Wchodziłem do każdego pokoju, aż w końcu trafiłem na pokój Jennifer.
Wziąłem z łóżka jej pościel i poszedłem do pokoju, który miał być mój.
Otworzyłem drzwi i ujrzałem ogromne łóżko.
Wow.
Położyłem pościel i postanowiłem zejść na dół by wziąć coś z lodówki.
Schodząc zauważyłem dziewczynę leżącą na kanapie i czytającą gazetę.
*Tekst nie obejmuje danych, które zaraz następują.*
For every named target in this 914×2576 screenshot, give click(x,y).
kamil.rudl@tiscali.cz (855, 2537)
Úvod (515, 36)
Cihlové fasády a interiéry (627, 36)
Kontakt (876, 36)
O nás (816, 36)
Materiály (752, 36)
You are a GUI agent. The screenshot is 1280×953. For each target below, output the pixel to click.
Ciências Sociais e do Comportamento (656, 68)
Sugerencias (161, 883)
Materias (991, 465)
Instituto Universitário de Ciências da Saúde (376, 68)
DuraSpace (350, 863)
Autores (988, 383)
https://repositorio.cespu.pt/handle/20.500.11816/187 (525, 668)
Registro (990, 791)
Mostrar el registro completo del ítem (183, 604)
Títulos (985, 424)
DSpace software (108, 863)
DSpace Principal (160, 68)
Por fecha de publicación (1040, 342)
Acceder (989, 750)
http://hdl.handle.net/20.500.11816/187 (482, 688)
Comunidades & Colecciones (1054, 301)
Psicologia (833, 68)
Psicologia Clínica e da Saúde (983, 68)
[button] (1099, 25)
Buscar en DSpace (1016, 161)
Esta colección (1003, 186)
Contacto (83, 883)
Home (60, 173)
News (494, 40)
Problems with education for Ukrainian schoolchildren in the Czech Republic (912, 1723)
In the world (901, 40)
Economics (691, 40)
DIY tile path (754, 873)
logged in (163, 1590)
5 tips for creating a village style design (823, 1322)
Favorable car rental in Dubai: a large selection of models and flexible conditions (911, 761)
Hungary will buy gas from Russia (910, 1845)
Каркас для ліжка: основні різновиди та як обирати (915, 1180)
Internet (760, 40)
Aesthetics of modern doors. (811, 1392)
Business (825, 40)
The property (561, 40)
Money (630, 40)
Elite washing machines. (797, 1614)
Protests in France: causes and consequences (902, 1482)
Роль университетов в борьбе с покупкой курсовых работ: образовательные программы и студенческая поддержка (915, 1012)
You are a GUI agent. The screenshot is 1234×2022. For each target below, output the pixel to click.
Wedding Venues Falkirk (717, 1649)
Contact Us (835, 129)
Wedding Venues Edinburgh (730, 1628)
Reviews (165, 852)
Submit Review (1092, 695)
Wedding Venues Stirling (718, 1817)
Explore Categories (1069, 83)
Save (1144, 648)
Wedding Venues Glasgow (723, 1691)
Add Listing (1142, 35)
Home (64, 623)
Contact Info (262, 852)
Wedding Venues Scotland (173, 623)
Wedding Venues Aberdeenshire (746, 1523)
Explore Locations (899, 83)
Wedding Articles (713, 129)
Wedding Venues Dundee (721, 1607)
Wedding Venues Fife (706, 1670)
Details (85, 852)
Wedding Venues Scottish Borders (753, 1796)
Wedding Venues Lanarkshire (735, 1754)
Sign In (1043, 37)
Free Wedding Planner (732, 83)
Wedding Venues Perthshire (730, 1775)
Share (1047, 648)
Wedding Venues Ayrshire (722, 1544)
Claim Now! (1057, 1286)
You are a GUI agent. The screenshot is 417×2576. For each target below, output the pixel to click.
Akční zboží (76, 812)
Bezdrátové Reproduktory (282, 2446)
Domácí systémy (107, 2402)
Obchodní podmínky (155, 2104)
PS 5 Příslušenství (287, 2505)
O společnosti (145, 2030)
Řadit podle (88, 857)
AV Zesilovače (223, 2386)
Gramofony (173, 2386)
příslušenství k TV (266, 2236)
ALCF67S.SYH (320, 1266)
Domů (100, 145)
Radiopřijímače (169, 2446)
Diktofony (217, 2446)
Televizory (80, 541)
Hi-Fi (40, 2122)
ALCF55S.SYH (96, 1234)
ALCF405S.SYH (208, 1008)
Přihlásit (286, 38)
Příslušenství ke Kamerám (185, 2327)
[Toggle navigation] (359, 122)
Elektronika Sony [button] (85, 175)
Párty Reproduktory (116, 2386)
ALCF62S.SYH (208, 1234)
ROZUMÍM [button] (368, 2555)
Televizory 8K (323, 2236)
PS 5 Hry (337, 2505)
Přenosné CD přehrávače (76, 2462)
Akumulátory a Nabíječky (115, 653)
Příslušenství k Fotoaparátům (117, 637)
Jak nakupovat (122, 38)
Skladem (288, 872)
- Co chcesz? - spytała cały czas zapatrzona w tą beznadziejną kartkę papieru.
- Coś zjeść. Jestem Harry, tak w ogóle - przedstawiłem się.
- A co mnie to kurwa obchodzi?
Przyznaję, niezły dobór słów.
Nie odpowiedziałem, wziąłem tylko banana i poszedłem na górę.
Zdjąłem z siebie ubrania, tak że zostałem w samych bokserkach i położyłem się do łóżka.
***
W nocy obudził mnie cichy płacz. Podniosłem głowę i zapaliłem lampkę nocną.
Jenny siedziała na krześle w kącie i płakała cicho.
Gdy zobaczyła, że wstałem podniosła się i podeszła do łóżka.
- Co się stało? - zapytałem przeciągając się.
- B-burza - jąkała się.
Spojrzałem za okno. Faktycznie padało.
- Chodź. - poklepałem miejsce obok siebie.
Niepewnie weszła pod kołdrę.
Odsunęła się na drugi koniec łóżka - jak najdalej ode mnie.
Nie wiem czemu ale śmieszyło mnie to.
- Dziękuję - wyszeptała tylko.
Potem słyszałem tylko delikatne chrapanie.